Pixel coordinate grounding data>

# # # #

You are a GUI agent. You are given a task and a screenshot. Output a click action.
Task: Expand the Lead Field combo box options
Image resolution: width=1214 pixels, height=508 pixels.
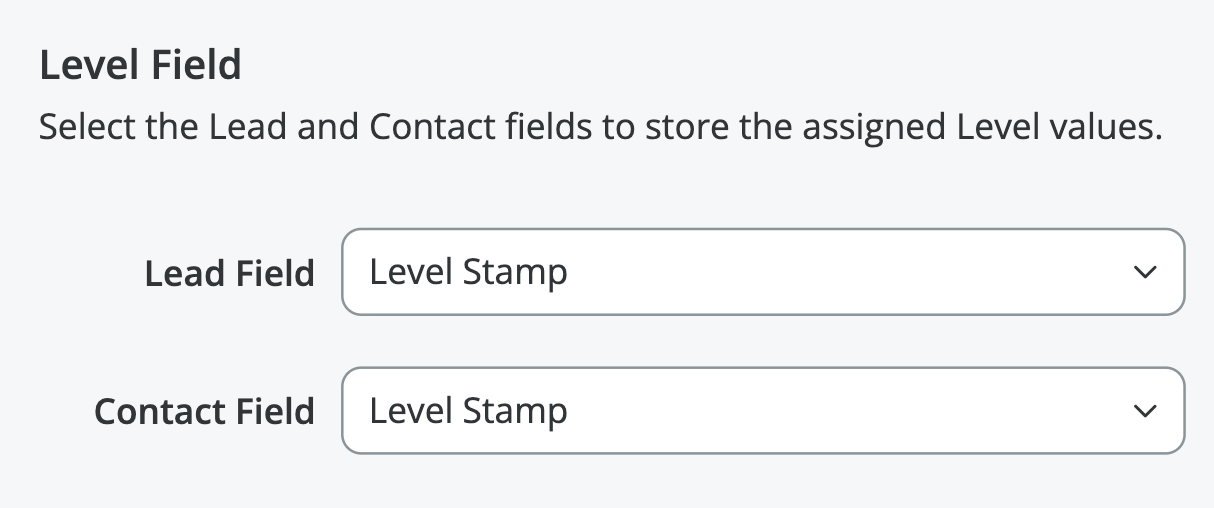(x=763, y=272)
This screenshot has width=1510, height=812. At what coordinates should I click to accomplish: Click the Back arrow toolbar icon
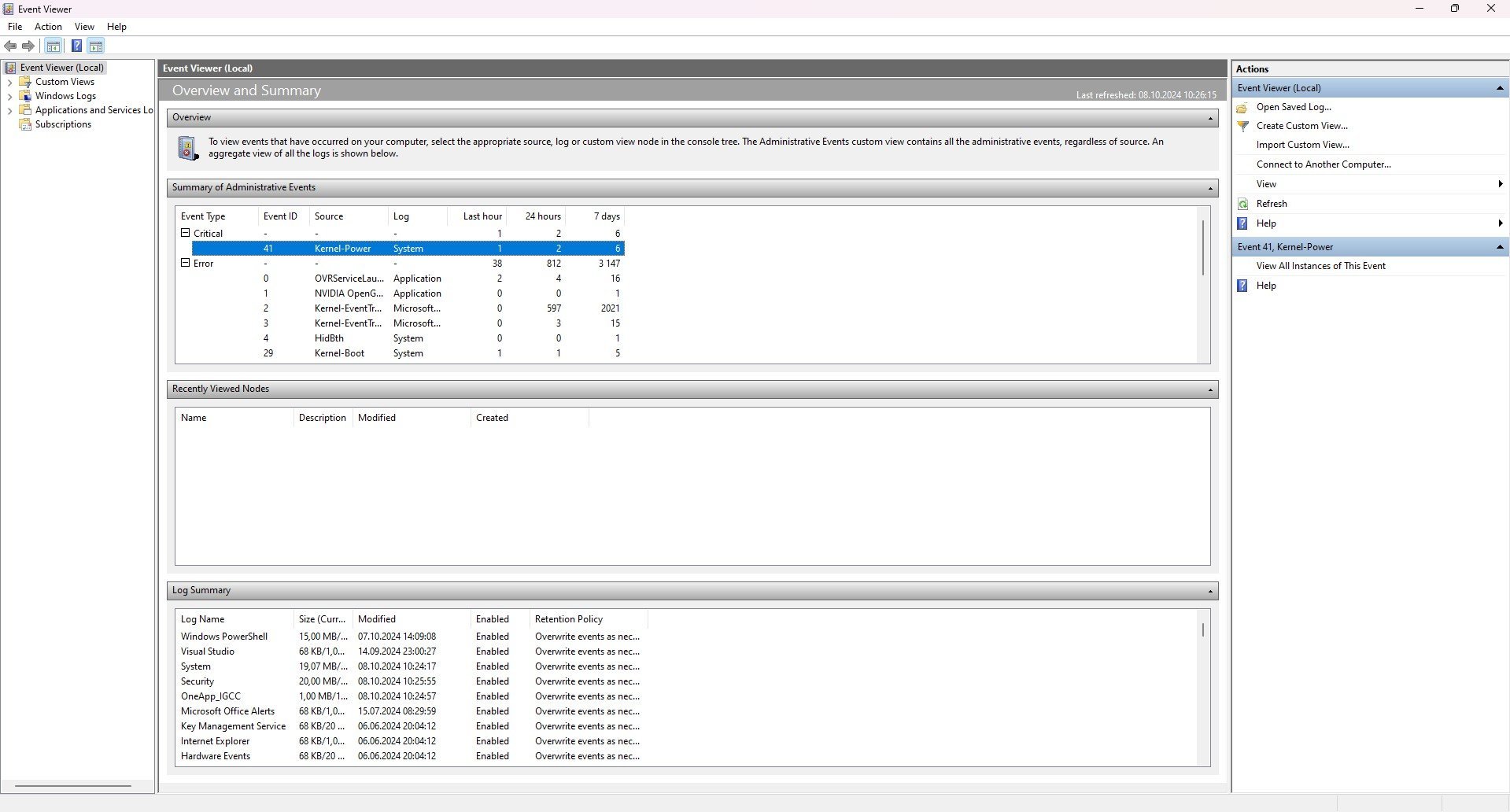coord(10,46)
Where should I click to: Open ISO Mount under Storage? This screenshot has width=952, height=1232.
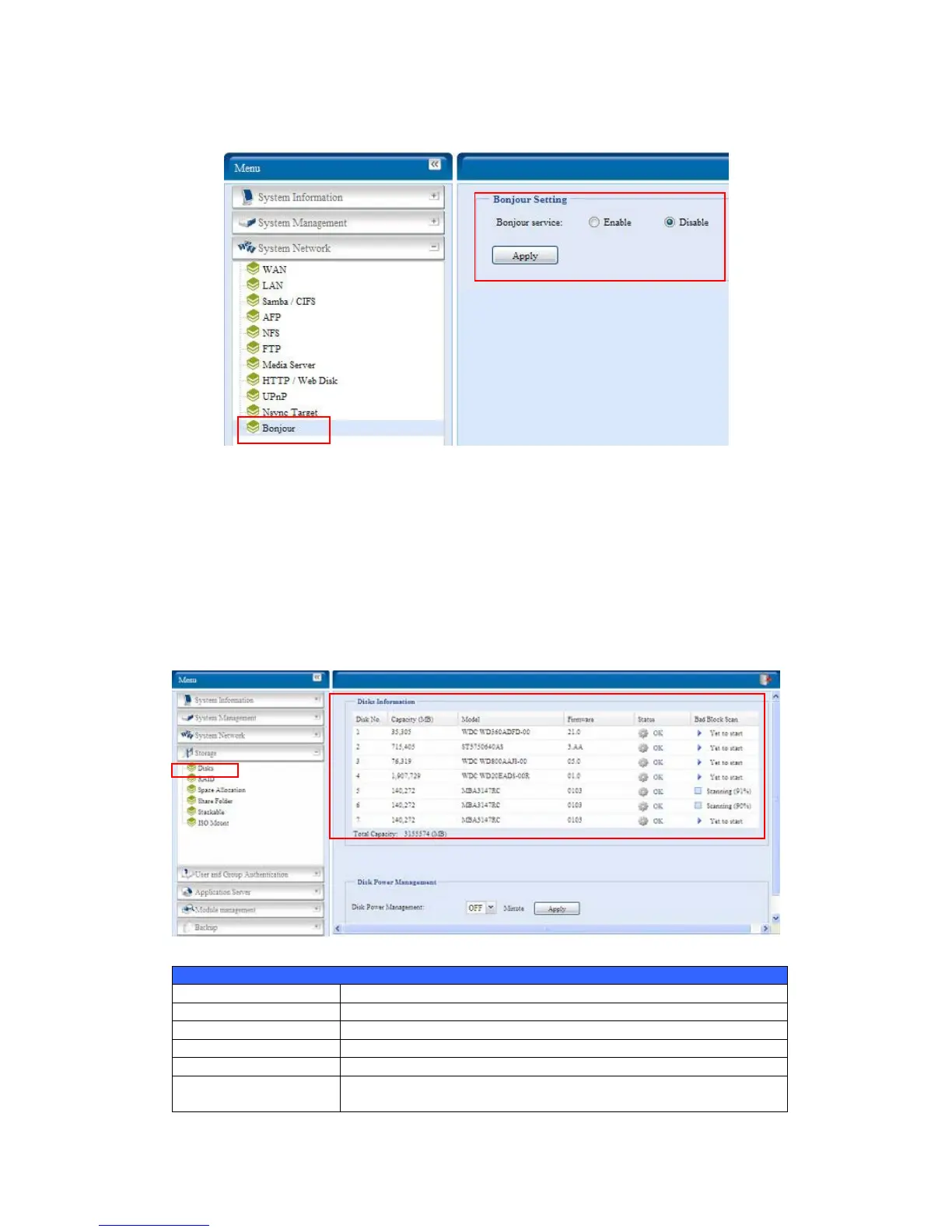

# # # #

Exercise instructions> No pictures go in the copy. Set down all the data exactly.

Solution to this task>
You are a GUI agent. You are given a task and a screenshot. Output a click action.
Task: Expand the Lead Field combo box options
Image resolution: width=1214 pixels, height=508 pixels.
(x=763, y=272)
This screenshot has width=1510, height=812. At what coordinates should I click to accomplish: Click the Back arrow toolbar icon
coord(10,46)
Where should I click to: Open ISO Mount under Storage? This screenshot has width=952, height=1232.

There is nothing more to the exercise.